On August 15, at least 11 people were killed and 19 injured in an airstrike by the Saudi-led coalition on a Yemeni hospital supported by Médecins Sans Frontières. Teresa Sancristóval, MSF desk manager for the Emergency Unit in Yemen, was quoted as saying: “This is the fourth attack against an MSF facility in less than 12 months. Once again, today we witness the tragic consequences of the bombing of a hospital. Once again, a fully functional hospital full of patients and MSF national and international staff members, was bombed in a war that has shown no respect for medical facilities or patients. An aerial bomb hit the hospital compound, causing 11 people to lose their lives.”

The strike was the latest in an increasing number of attacks targeting places commonly used by civilians, including hospitals where MSF doctors and nurses work. It followed similar airstrikes on a food factory and a school in the first week of August.

Another attack on August 13 hit a school in the Haydan district in northern Saada governorate, killing 10 students who were all under 15, according to MSF. An attack on the same day in Razih district, also in Saada governorate, hit the house of the school principal, Ali Okri, killing his wife, four children and relatives.

In September 2015, 135 people died in Taiz governorate when a wedding party was bombed in the village of Wahija, near al-Mukha, and more than 30 died in June this year when airstrikes hit a market in Hayfan during the supposed ceasefire. Taiz has also seen the largest number of school buildings struck in a single governorate with one site in al-Omary, Dhubab being hit nine times. This is consistent with the Saudi strategy of repeat targeting — Taiz airport and the docks in al-Mukha have been hit 16 and 18 times respectively.

From the start of the hideous Saudi bombing campaign against Yemen 18 months ago, two countries have played active, vital roles in enabling the carnage: the U.S. and U.K. The atrocities committed by the Saudis would have been impossible without their steadfast, aggressive support, reports Greenwald adding: “British and American military officials are in the command and control center for Saudi airstrikes on Yemen” and “have access to lists of targets.” In sum, while this bombing campaign is invariably described in Western media outlets as “Saudi-led,” the U.S. and U.K. are both central, indispensable participants.

§ **Available data**:
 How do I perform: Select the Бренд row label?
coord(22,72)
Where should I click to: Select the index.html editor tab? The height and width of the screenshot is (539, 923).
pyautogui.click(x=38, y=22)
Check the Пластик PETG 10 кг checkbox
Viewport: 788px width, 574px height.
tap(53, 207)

§ **Tasks**:
A. According to the text on the Yemen airstrikes, how many times has Taiz airport been hit?
B. From the text on the Yemen airstrikes, copy out word for word the passage between "From the start" and "central, indispensable participants.", inclusive.

§ **Results for the exercise**:
A. 16 times.

B.
From the start of the hideous Saudi bombing campaign against Yemen 18 months ago, two countries have played active, vital roles in enabling the carnage: the U.S. and U.K. The atrocities committed by the Saudis would have been impossible without their steadfast, aggressive support, reports Greenwald adding: “British and American military officials are in the command and control center for Saudi airstrikes on Yemen” and “have access to lists of targets.” In sum, while this bombing campaign is invariably described in Western media outlets as “Saudi-led,” the U.S. and U.K. are both central, indispensable participants.